(Task) Look through the data below for the string "will", and copy every line where it turns up.

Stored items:
+++++

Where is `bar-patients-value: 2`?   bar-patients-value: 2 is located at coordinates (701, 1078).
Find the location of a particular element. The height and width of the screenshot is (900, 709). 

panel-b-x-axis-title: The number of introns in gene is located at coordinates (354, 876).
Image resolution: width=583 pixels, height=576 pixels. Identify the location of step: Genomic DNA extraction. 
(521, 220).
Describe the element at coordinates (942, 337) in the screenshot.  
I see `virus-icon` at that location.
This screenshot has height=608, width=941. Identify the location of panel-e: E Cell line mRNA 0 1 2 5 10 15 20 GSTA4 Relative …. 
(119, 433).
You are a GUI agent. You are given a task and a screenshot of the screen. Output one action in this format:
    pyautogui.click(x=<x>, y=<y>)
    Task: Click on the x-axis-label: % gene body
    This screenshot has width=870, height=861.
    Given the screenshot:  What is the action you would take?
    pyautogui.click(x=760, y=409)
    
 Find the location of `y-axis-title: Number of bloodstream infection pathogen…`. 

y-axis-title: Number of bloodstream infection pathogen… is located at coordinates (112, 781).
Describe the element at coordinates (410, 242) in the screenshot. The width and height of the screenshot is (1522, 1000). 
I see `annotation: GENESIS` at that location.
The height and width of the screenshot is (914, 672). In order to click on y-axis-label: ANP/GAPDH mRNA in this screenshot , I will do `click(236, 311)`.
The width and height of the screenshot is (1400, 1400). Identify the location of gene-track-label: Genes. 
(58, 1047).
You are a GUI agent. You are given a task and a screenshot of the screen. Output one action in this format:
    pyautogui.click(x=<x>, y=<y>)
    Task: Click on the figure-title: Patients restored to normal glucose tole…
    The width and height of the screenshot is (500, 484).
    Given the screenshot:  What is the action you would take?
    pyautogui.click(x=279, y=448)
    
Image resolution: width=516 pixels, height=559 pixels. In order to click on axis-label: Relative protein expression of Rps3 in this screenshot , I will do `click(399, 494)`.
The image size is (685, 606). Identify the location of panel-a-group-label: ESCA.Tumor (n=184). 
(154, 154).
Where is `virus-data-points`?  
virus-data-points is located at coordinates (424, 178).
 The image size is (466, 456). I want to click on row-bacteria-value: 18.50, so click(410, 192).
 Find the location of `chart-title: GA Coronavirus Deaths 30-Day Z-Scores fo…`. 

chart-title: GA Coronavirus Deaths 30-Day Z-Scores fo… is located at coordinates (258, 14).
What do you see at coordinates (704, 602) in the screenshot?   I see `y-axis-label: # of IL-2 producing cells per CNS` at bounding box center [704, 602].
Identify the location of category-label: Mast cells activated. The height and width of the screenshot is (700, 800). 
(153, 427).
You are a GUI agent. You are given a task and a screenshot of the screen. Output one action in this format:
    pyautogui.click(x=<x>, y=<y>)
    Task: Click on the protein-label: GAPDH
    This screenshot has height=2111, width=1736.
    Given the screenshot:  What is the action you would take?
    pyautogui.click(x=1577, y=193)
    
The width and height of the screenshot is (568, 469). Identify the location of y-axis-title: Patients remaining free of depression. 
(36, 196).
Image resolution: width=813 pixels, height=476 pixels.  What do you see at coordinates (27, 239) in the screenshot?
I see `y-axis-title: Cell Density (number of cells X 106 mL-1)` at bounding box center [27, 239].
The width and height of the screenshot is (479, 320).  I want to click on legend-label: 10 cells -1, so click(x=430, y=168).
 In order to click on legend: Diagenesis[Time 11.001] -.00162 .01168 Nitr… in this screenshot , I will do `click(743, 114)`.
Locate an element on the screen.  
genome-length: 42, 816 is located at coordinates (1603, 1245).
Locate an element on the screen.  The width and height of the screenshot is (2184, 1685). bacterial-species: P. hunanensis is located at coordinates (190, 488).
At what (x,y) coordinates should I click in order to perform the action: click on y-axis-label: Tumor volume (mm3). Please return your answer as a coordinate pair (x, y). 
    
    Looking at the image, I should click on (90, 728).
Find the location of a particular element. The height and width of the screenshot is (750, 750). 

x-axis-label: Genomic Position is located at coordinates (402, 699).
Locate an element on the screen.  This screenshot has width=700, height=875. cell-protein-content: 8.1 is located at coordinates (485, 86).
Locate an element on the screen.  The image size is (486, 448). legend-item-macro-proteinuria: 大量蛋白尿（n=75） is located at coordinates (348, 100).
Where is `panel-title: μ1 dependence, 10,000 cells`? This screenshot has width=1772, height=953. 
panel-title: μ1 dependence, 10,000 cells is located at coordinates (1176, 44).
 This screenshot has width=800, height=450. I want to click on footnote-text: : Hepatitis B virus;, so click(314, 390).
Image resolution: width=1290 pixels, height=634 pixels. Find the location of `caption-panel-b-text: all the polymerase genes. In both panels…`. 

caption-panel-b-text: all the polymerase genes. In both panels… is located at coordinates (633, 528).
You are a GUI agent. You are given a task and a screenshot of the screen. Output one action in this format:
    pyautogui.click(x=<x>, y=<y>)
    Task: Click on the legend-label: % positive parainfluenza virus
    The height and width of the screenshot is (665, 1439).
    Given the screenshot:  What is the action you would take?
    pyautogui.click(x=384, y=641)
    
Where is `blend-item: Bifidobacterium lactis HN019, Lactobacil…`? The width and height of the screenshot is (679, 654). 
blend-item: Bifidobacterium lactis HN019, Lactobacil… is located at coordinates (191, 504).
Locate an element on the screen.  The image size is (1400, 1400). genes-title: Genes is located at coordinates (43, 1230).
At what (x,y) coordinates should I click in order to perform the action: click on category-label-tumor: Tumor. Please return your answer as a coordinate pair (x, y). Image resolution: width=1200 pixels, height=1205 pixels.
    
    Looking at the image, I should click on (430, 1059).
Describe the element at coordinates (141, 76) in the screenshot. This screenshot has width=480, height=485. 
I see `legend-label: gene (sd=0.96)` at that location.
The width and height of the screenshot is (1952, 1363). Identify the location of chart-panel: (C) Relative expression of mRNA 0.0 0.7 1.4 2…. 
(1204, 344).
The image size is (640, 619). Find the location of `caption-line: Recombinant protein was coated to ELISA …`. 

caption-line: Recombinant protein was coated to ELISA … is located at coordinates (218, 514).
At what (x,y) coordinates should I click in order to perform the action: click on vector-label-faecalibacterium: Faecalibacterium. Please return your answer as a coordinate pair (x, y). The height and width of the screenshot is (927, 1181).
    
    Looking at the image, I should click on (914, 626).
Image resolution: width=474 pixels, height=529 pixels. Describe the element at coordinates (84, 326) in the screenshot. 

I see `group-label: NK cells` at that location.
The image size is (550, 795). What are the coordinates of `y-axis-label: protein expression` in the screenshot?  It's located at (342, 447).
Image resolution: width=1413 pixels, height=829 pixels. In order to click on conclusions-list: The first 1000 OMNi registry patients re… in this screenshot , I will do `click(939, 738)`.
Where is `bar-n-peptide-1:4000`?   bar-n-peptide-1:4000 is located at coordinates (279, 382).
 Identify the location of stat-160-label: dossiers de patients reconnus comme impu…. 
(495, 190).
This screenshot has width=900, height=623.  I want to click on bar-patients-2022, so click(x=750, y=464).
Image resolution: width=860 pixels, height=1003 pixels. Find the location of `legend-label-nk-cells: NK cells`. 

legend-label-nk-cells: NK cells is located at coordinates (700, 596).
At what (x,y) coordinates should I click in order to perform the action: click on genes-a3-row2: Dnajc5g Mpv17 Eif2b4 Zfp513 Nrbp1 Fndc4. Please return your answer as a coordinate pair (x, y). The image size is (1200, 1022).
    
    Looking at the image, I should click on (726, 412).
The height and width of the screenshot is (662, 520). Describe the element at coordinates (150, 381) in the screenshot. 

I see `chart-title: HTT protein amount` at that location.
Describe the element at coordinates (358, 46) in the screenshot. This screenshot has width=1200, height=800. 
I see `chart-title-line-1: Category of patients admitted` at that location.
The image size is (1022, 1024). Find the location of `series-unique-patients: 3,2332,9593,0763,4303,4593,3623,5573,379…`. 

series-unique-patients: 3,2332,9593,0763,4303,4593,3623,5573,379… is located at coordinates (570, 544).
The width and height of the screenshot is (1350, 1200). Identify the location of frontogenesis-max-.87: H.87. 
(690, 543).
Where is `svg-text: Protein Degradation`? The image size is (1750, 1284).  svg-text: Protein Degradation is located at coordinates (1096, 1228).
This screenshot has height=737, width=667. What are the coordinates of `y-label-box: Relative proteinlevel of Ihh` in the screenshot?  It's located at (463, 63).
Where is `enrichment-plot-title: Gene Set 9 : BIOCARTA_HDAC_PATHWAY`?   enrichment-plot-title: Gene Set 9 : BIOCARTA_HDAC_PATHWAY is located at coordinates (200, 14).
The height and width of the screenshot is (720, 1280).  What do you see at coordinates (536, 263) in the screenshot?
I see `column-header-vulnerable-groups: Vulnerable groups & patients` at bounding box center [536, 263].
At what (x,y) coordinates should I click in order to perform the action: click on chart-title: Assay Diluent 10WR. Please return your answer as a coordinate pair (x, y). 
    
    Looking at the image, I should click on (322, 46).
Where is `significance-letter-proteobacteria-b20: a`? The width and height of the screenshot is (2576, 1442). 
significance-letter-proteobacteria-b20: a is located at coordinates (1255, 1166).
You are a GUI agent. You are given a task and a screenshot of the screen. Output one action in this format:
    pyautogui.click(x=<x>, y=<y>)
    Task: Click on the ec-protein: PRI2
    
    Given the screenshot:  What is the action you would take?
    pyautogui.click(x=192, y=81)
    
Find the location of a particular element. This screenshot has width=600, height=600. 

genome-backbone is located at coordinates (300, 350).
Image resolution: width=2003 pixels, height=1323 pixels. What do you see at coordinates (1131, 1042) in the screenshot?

+++++

(Response to this task)
The height and width of the screenshot is (914, 672). In order to click on y-axis-label: ANP/GAPDH mRNA in this screenshot , I will do `click(236, 311)`.
Image resolution: width=516 pixels, height=559 pixels. In order to click on axis-label: Relative protein expression of Rps3 in this screenshot , I will do `click(399, 494)`.
 In order to click on legend: Diagenesis[Time 11.001] -.00162 .01168 Nitr… in this screenshot , I will do `click(743, 114)`.
Image resolution: width=1413 pixels, height=829 pixels. In order to click on conclusions-list: The first 1000 OMNi registry patients re… in this screenshot , I will do `click(939, 738)`.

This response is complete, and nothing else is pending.